> _Your task_: From the listing below, output only the lines starting at the line that has "You are a computer-use" and ending at the line that has "Instruction: Reply to", exactly as they appear, ends included.

> _The data_:
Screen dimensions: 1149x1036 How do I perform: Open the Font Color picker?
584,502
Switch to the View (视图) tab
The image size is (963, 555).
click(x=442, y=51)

...

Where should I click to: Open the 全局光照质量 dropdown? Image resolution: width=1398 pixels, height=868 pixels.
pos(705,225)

--

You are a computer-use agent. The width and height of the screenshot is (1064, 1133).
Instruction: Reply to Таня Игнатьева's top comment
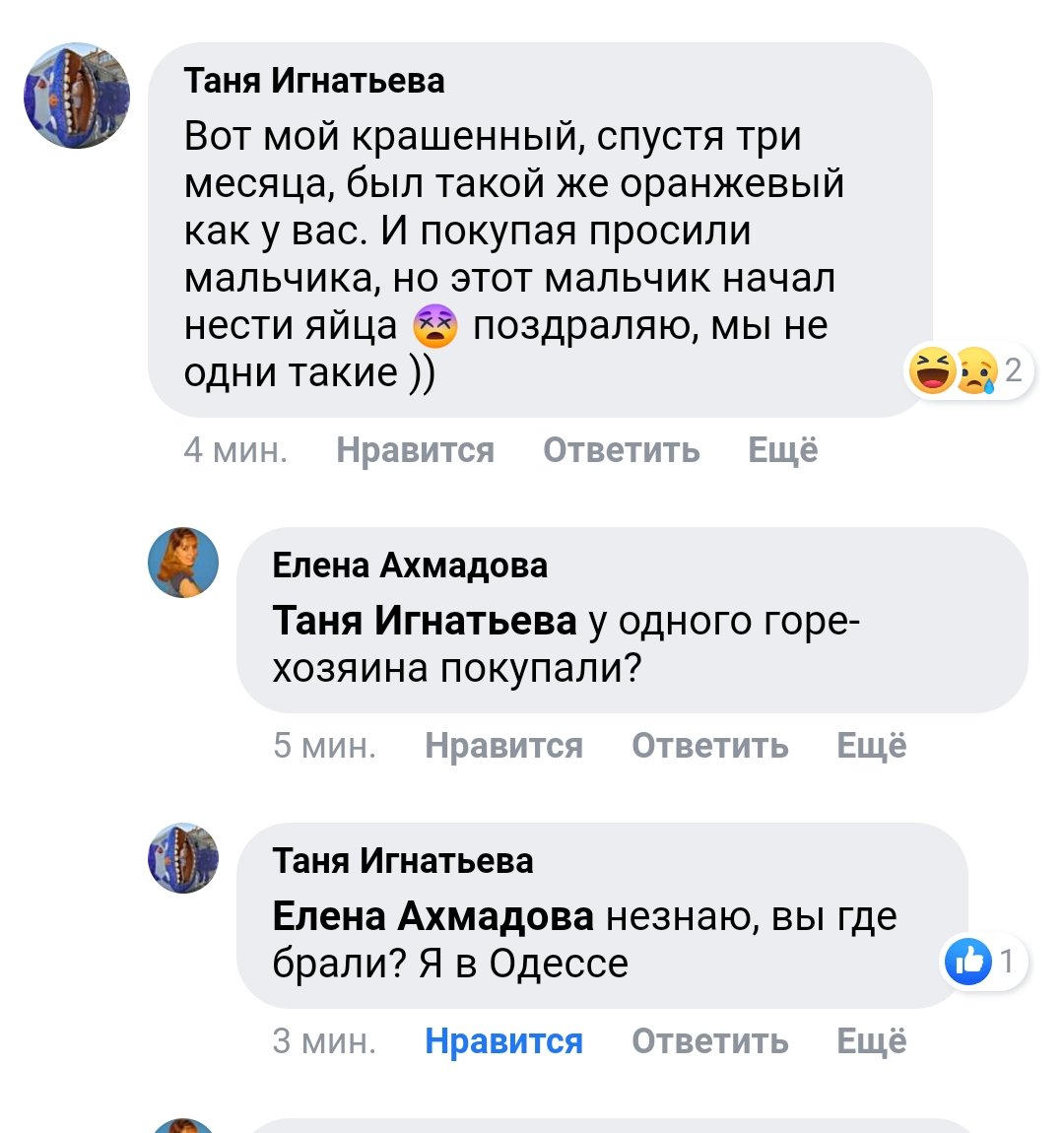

> _Answer to this task_:
You are a computer-use agent. The width and height of the screenshot is (1064, 1133).
Instruction: Reply to Таня Игнатьева's top comment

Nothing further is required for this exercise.